[Data shown]
## Begin

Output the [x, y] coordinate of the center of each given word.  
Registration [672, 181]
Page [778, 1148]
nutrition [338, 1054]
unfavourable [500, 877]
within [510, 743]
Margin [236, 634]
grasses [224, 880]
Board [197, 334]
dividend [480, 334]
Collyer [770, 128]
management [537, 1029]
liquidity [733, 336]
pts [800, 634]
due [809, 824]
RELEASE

## End

[Stated exercise] Print the entries unchanged, starting at the line that contains "dividend [480, 334]" and ending at the final line of the entries above, with both of those lines included.

[Task result]
dividend [480, 334]
Collyer [770, 128]
management [537, 1029]
liquidity [733, 336]
pts [800, 634]
due [809, 824]
RELEASE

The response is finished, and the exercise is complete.